Anak-anak akan mengingat momen-momen manis bersama mahasiswa dari kampus di kota hingga mereka beranjak dewasa. Mereka bisa merasakan mana kakak mahasiswa yang tulus, setengah tulus, bahkan hanya pura-pura baik padanya karena tuntutan peran. Mereka tak senaif yang kita bayangkan.
Terlihat tak berpengaruh apa-apa, tapi bisa saja itu menjadi jalan pembuka impian mereka untuk minimal berjas almamater kampus kebanggaannya kelak. Impian tak kalah berharganya dengan memperoleh apa yang diimpikan. Dan kita bisa memilih menjadi seseorang yang berperan membikin mereka percaya diri untuk bermimpi.
Kalau kita punya cukup waktu untuk mendirikan sebuah kelompok belajar yang sifatnya non formal, silakan dirikan. Di dalamnya bisa diisi dengan beragam tipe kegiatan dan mengajak kenalan lain untuk turut serta berkontribusi, seperti ikut mengajar, berdonasi untuk operasional kegiatan pembelajaran atau sekadar foto-foto dan mendesain beragam konten untuk keperluan media sosial.
Sepengalaman saya mendirikan kelompok belajar serupa bersama beberapa kawan—kami menamakannya Planet Antariksa—di tahun 2016-2018, ternyata tidak terlalu rumit. Kami berkegiatan di daerah Geger Arum, dekat kampus UPI Bandung setiap Sabtu sore. Modal uang adalah nomor sekian. Nomor pertamanya adalah niat tulus untuk berbagi. Nanti akan selalu ada jalan untuk pengembangannya ke depan.
Kenapa akhirnya ini hanya bertahan 2 tahun? Kami ternyata harus menghadapi kehidupan pasca kampus sehingga koordinasi di antara pengurus lumayan keteteran. Kami kembali ke asal masing-masing dan ada juga yang bekerja di luar Bandung. Meskipun jarak kini bisa dipangkas dengan teknologi, karena kegiatan kami membutuhkan kehadiran orang-orang, ini jadi kendala tersendiri.
Selain itu, kami pun tidak melakukan proses kaderisasi yang baik sehingga keberjalanan Planet Antariksa sangat tergantung pada keberadaan kami. Ini bahan evalusi bagi saya pribadi yang ke depan ingin membikin kelompok belajar serupa.
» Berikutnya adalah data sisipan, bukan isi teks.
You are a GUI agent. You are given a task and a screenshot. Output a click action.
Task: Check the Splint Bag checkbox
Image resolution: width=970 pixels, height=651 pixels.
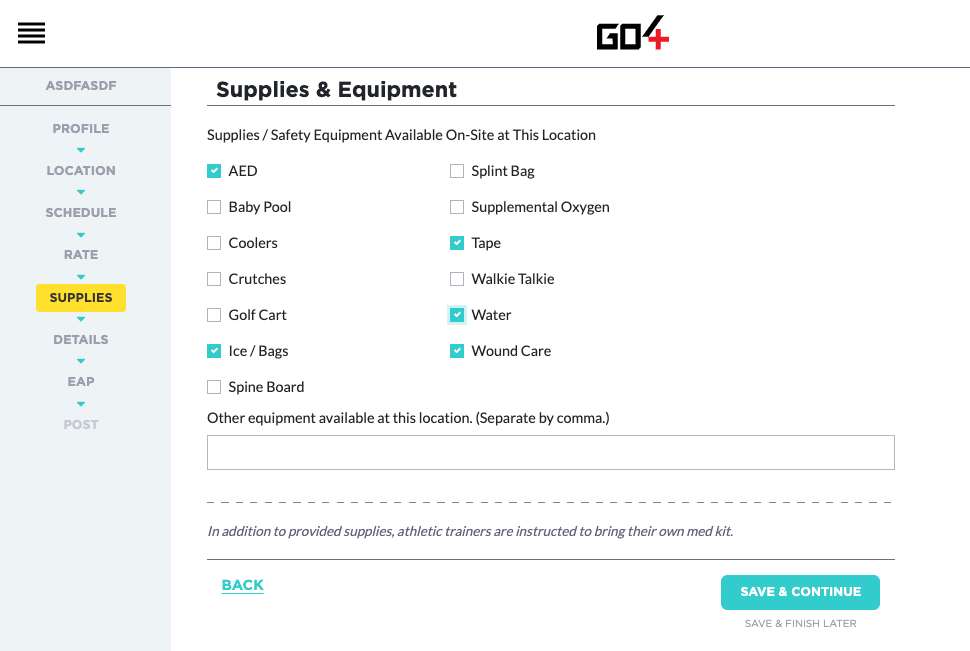(457, 171)
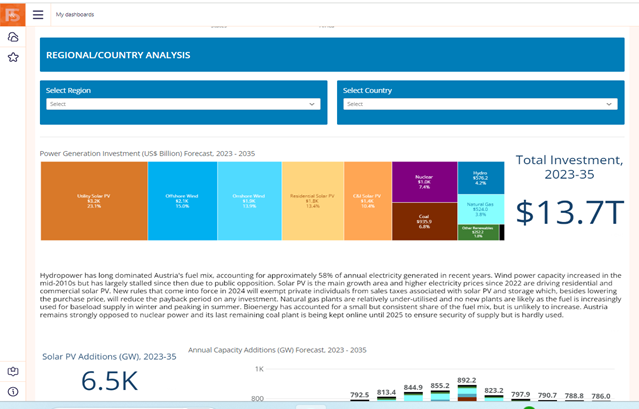Click the book icon in the sidebar

coord(13,370)
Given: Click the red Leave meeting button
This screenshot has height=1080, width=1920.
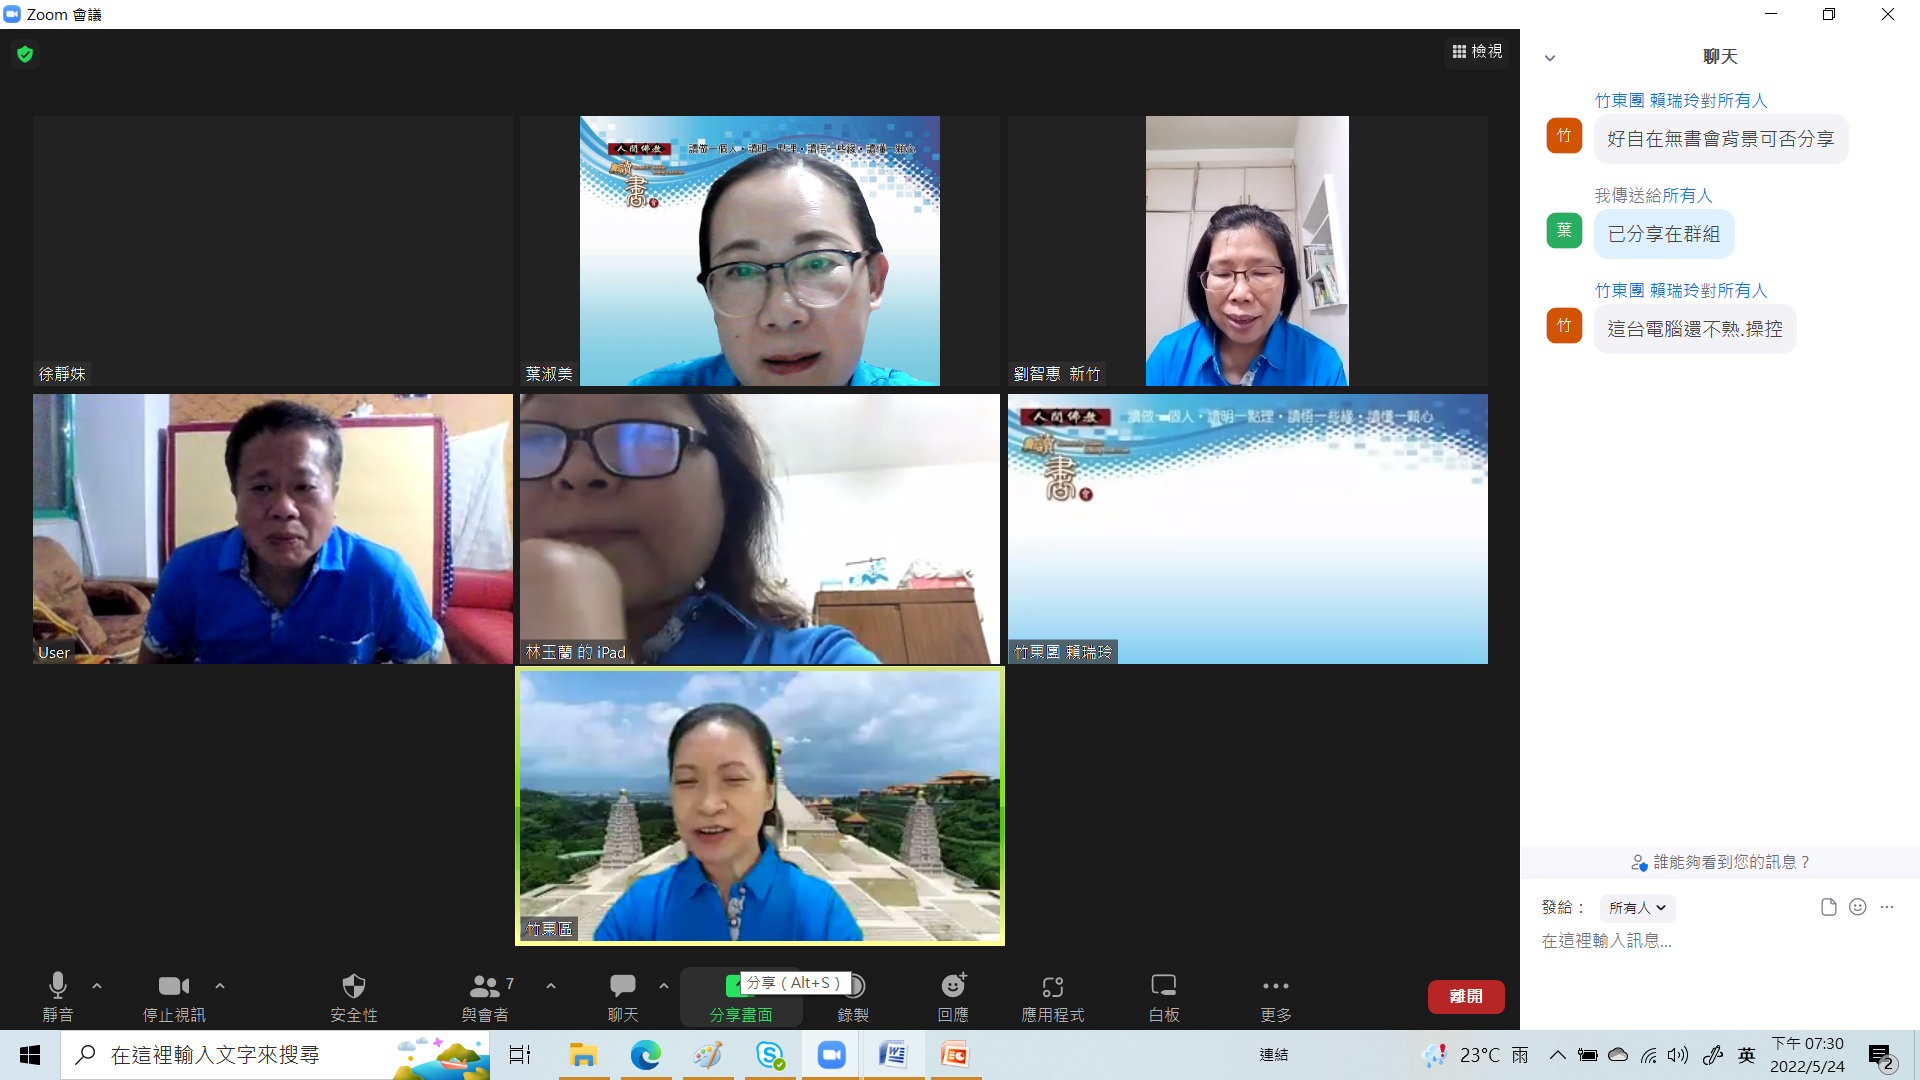Looking at the screenshot, I should (x=1465, y=996).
Itu hanya contoh. Ada banyak pilihan di depan mata yang bisa dilakukan sebagai wujud bakti pada negeri, terutama di sektor pendidikan. Kita harus melakukannya atas dasar kecintaan pada negeri ini agar tak merasa terbebani ketika menjalaninya.
Sebagai kaum terdidik, kita justru harus malu kalau hidup sekadar hidup sebagaimana yang dikatakan Buya Hamka. Di mana, mereka yang hidup ala kadarnya, maka tak ada bedanya sama sekali dengan kera di hutan, karena hewan itu pun hidup juga. Maka kita harus beranjak pada hidup yang tak lupa pula untuk menghidupkan orang lain, bermanfaat bagi mereka, memberdayakan sesama.
Harapan Itu Masih Ada
Suara-suara sumbang yang berseliweran terutama di dunia maya dengan tendensi membangun narasi bahwa Indonesia tidak lebih baik dari segi pendidikan ketimbang negara lain di luar sana sulit dihindari. Tapi, bukan sama sekali kita harus pasrah menghadapi terpaan badai kebencian yang terus dihembuskan itu. Kita justru harus bangkit dan memperbaiki kapal super besar bernama Indonesia yang bocornya banyak agar tak oleng bahkan tenggelam di dalam gelombang kebencian tadi. Negeri ini masih punya banyak mutiara terpendam yang belum diberdayakan secara optimal.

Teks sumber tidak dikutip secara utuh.